Skema obligasi pemilu India dimaksudkan untuk memberikan transparansi lebih besar pada pendanaan politik. Sejak itu, negara ini dilanda tuduhan kronisme, ketika perusahaan mencoba membeli pengaruh dari partai-partai melalui sumbangan uang tunai tanpa nama.
Obligasi pemilu memungkinkan individu dan perusahaan untuk menyumbangkan uang dalam jumlah tak terbatas kepada partai politik melalui obligasi tanpa bunga, yang diterbitkan oleh Bank Negara India.
Namun, identitas donor dirahasiakan kepada semua orang kecuali SBI, yang terikat secara hukum tidak untuk mengungkapkan informasi ini.
Meskipun skema ini dimaksudkan untuk mengekang uang gelap dalam pemilu, para kritikus berpendapat bahwa ketentuan anonimitas justru membuat sistem tersebut menjadi tidak jelas dan lebih rentan terhadap perusahaan yang mencoba menjilat partai berkuasa melalui sumbangan quid pro quo.
Ketika data mengenai donor terbesar melalui obligasi pemilu mulai muncul setelah pemilu, gambaran buruk muncul mengenai perusahaan-perusahaan yang berpotensi mencoba membeli pengaruh.
Para donatur besar menghadapi penyelidikan atas dugaan kesalahan mereka
Beberapa perusahaan yang muncul sebagai pembeli obligasi pemilu terbesar sedang menghadapi penyelidikan oleh lembaga federal seperti Direktorat Penegakan Hukum (ED) dan Biro Investigasi Pusat (CBI) atas dugaan penyimpangan keuangan pada waktu yang hampir bersamaan.

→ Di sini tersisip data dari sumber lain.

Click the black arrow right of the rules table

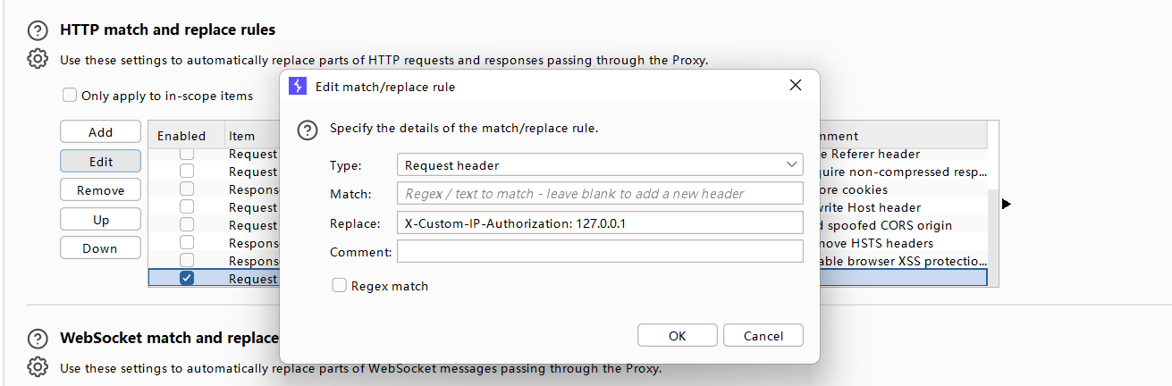(1007, 205)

Future Gaming dan Hotel Services Private Limited, yang asetnya senilai lebih dari Rs 400 crore dilampirkan oleh ED dalam penyelidikan pencucian uang, muncul sebagai pembeli obligasi pemilu terbesar senilai Rs 1,368 crore.
Megha Engineering and Infrastructure Limited membeli obligasi senilai Rs 966 crore. Sekitar waktu yang sama, raksasa konstruksi yang berbasis di Hyderabad ini mendapatkan kontrak pemerintah yang menguntungkan senilai lebih dari Rs 6,000 crore, termasuk proyek terowongan Zojila Pass.

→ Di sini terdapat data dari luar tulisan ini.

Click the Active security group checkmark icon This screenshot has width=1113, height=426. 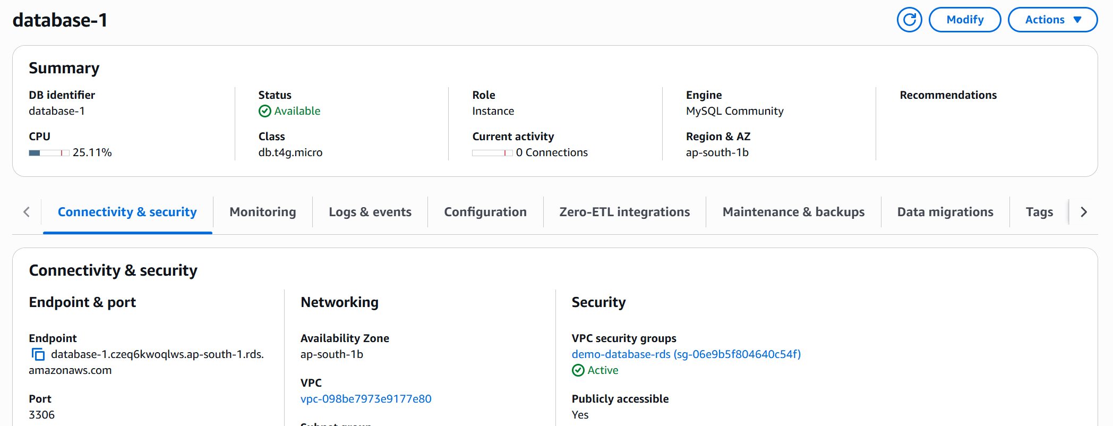coord(578,370)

Grup Vedanta menyumbangkan Rs 376 crore melalui obligasi pemilu saat sedang diselidiki oleh CBI atas dugaan konspirasi kriminal dan kecurangan dalam kasus pasokan batu bara.
Pemilihan waktu pemberian sumbangan dalam jumlah besar dari perusahaan-perusahaan yang menghadapi pengawasan ketat dalam transaksi keuangan telah menimbulkan pertanyaan apakah mereka berupaya untuk mendapatkan keuntungan dan mempengaruhi keputusan kebijakan yang berdampak pada perusahaan tersebut.